Miller did not receive any formal art training, but surrounded himself with other artists, spending time in France with Hungarian photographer, sculptor, and filmmaker Giberate Brassai, and traveling with Russian- French painter Grégoire Michonze. He was inspired by the French Surrealists, in both creative writing and painting.
Because accounts of sexual experiences and artistic liberation in his written work were considered provocative in the United States, Miller spent his time abroad. In an essay titled, “Inside the Whale,” George Orwell wrote:
“In Miller’s books you are reading about people living the expatriate life, people drinking, talking, meditating, and fornicating, not about people working, marrying, and bringing up children; all of them are not only credible but completely familiar; you have the feeling that all their adventures have happened to yourself. Not that they are anything very startling in the way of adventures. In Miller’s case, it is not so much a question of exploring the mechanisms of the mind as of owning up to everyday facts and everyday emotions.”

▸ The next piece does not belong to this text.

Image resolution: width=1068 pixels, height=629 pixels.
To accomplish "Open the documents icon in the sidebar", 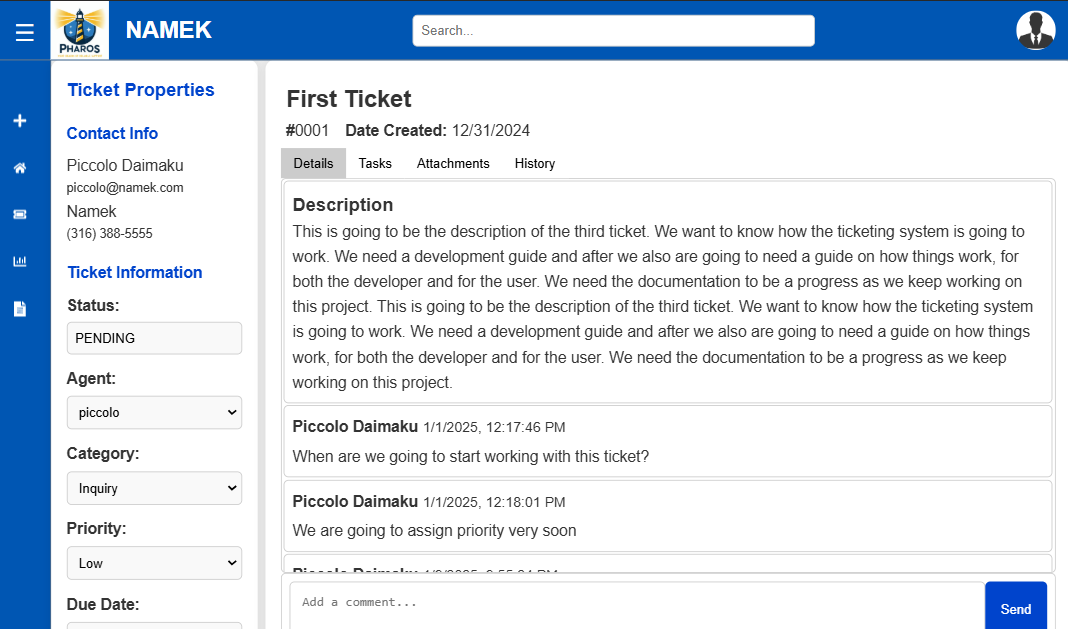I will pyautogui.click(x=19, y=308).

This style of writing was a huge contribution and inspiration to the Beat Generation.
In his book, To Paint Is to Love Again, he claimed that he was newly viewing the world, seeing objects once mundane as suddenly extraordinary. He said this was an “unending source of wonder.” The objects were now viewed for the texture they displayed and the ways of speaking to the viewer. He wanted to capture his recent travels with a paintbrush, and he believed that certain feelings are ignored but can be expressed through a brush stroke. His expression in the visual arts came as a strong realization much later in life than his creative writing.
Most of the artworks on display were created in 1967-1979. Subject matter is mainly figurative, consisting of faces and landscapes with the incorporation of text. His artworks consist of strong line, organic shape, and very expressive in color. Miller claimed to have had no plan when he painted, saying he created simply by taking in the sights around him. He believed that color should be pure, and he strongly disagreed with creating tones in the palette preferring to lay one color against another to create the look of value. He wanted contrast instead of harmony. After observing the exhibition, it is clear who inspired Miller, and where his inspiration came from. Viewers may find it refreshing to observe a clear image of the artist’s intentions.
The collector, Ha Jung-Woong, is a Korean-Japanese Art Patron. He has donated close to 500 artworks to the Busan Museum of Art. This exhibition will be on display until February 6th 2011.